Amendment to Section 1.1 “Total Commitment.” The definition of
“Total Commitment” in Section 1.1 of the Loan Agreement is amended
by adding to the end of such definition the following sentence:
| “‘Total Commitment’
shall not include the Bridge Loan Commitment.”
7.
Amendment to Section 4.1. Section 4.1 of the Loan Agreement is amended to
provide:
| “Section
4.1 Corporate Existence and Power.
Northwest Pipe Company is a corporation duly incorporated and validly existing
under the laws of the State of Oregon. Borrower is duly qualified to do
business in each other jurisdiction where the nature of its activities or
the ownership of its properties requires such qualification, except to the
extent that failure to be so qualified does not have a material adverse
effect on its business, operations or financial condition. Borrower has
full corporate power and authority to carry on its business as presently
conducted, to own and operate its properties and assets, and to execute,
deliver and perform the Loan Documents. Except as described in this section,
Borrower has no Subsidiary except that Northwest Pipe Company has as subsidiaries
Southwestern Pipe, Inc., a Texas corporation, and P & H Tube Corporation,
a Texas corporation
8.
Amendment to Article 10. ARTICLE 10 of the Loan Agreement is amended to
change its title to:
“ARTICLE 10
SECURED LETTER OF CREDIT FACILITY AND BRIDGE
LOANS”
and to add the following
Sections:
“Section 10.4
Bridge Loans. Subject to the terms and conditions of this Agreement,
each Lender severally agrees to make Bridge Loans to Borrower in amounts equal
to such Lender’s Revolving Loan Pro Rata Share of the Bridge Loans duly
requested hereunder (the ‘Bridge Loans’) provided that, after
giving effect to any requested Bridge Loan, absent such Lender’s consent,
the aggregate of all Bridge Loans outstanding from such Lender will not exceed
at any one time its Revolving Loan Pro Rata Share of the Bridge Loan Commitment.

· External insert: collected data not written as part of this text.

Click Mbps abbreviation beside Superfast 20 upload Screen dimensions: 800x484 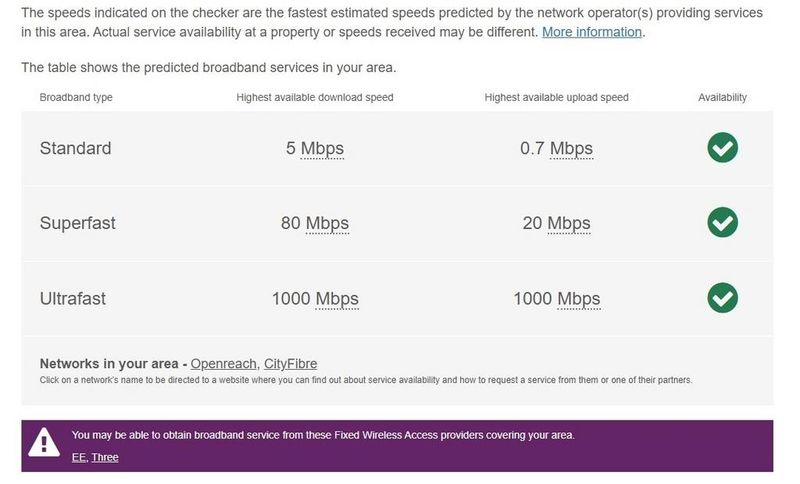tap(569, 223)
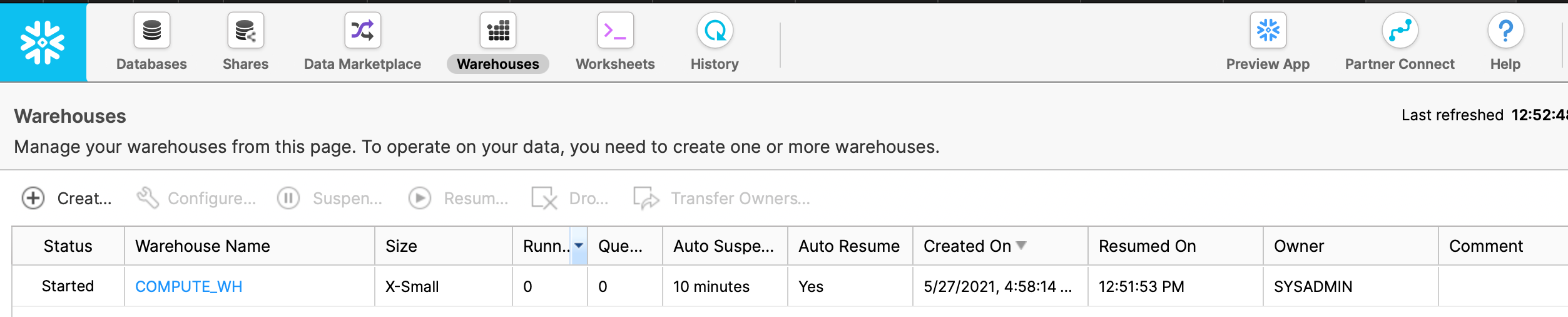Image resolution: width=1568 pixels, height=317 pixels.
Task: Go to Data Marketplace icon
Action: pyautogui.click(x=362, y=30)
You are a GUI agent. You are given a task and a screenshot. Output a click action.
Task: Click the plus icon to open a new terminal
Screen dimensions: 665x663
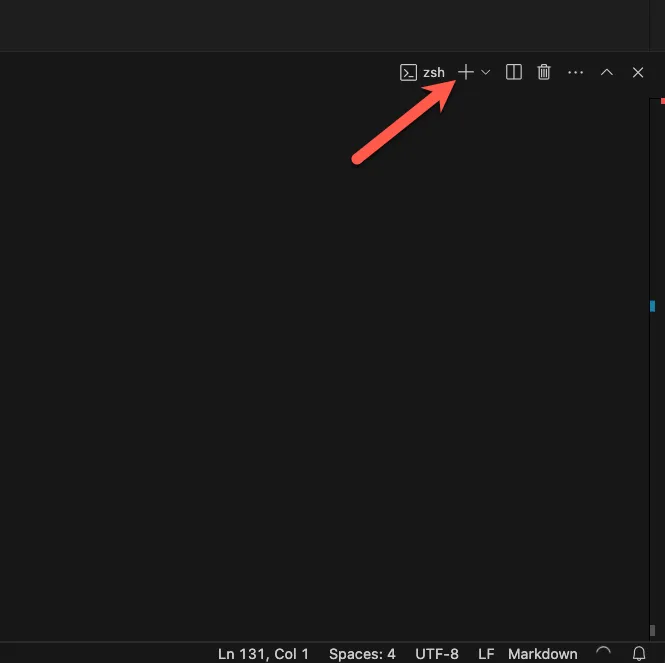[x=465, y=72]
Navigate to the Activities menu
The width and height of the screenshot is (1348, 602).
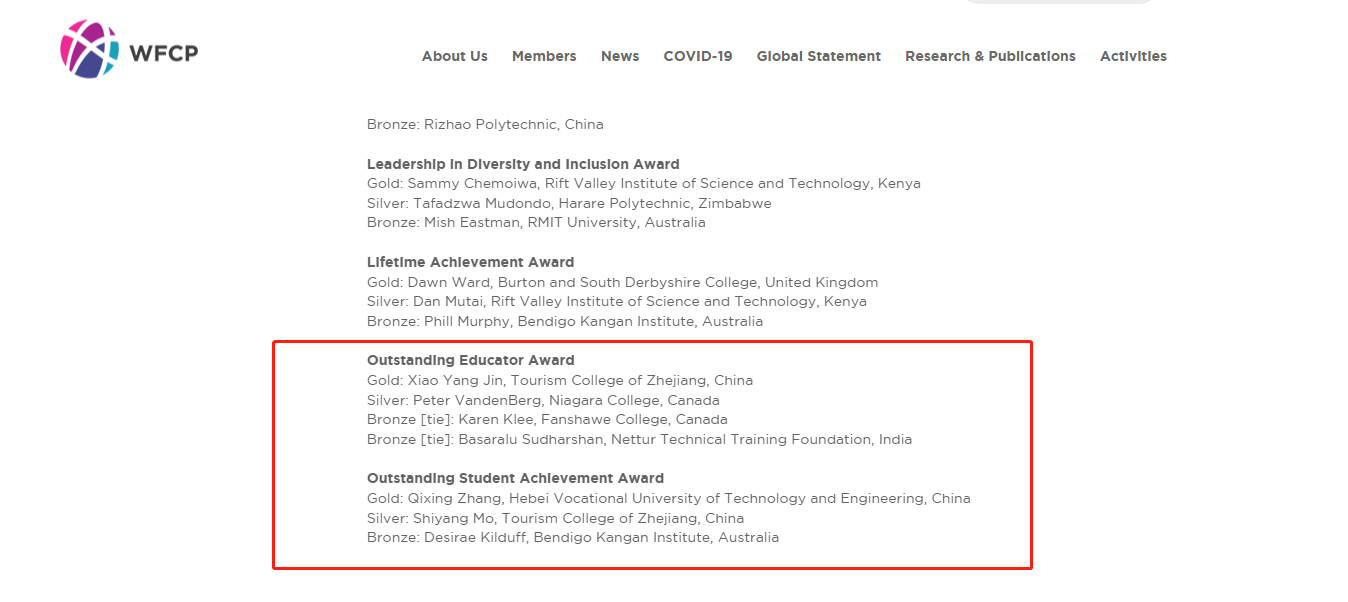point(1133,56)
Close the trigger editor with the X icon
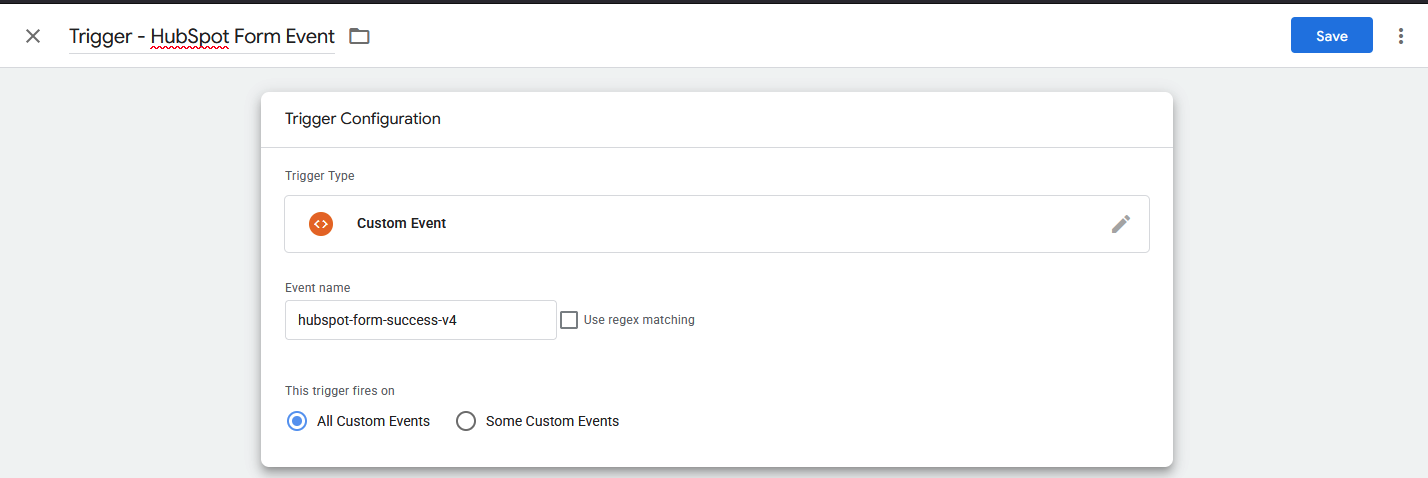This screenshot has height=478, width=1428. point(33,36)
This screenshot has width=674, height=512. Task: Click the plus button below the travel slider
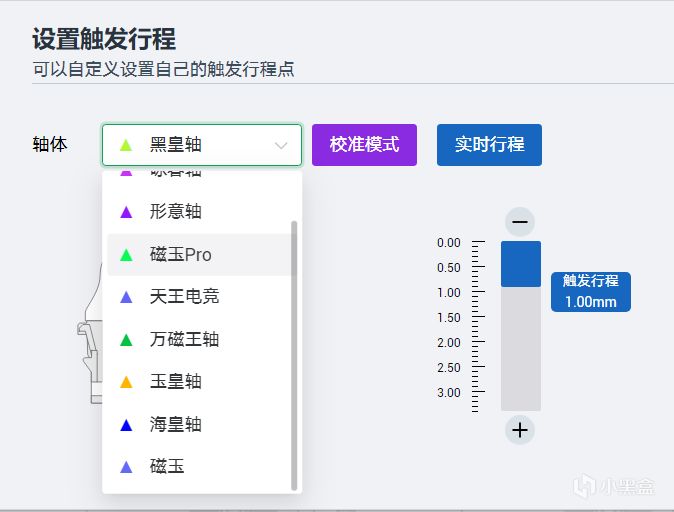click(520, 431)
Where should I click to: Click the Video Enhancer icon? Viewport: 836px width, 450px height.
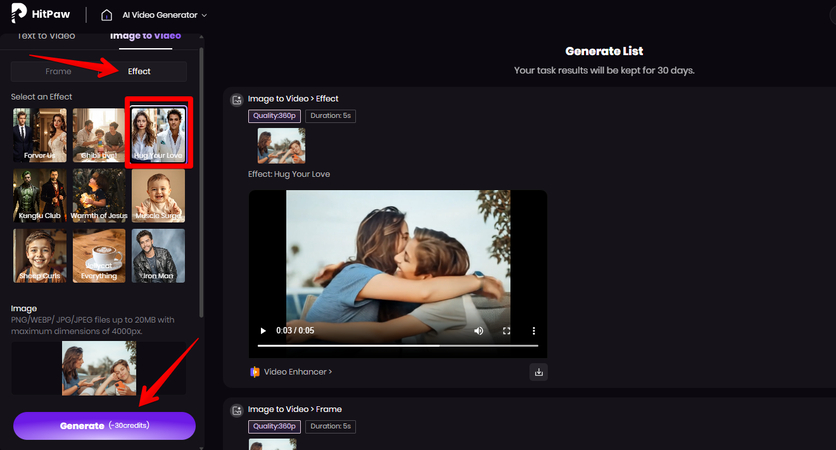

In the event of any repayment of any portion of any Bridge Loan, Borrower shall
not be entitled to reborrow the amount repaid.
“Section 10.5
Manner of Borrowing Bridge Loans. Borrower shall deliver to Agent one
or more Notice(s) of Borrowing specifying the date of the requested borrowing
of Bridge Loans, but no such notice shall be given later than November 15, 1999.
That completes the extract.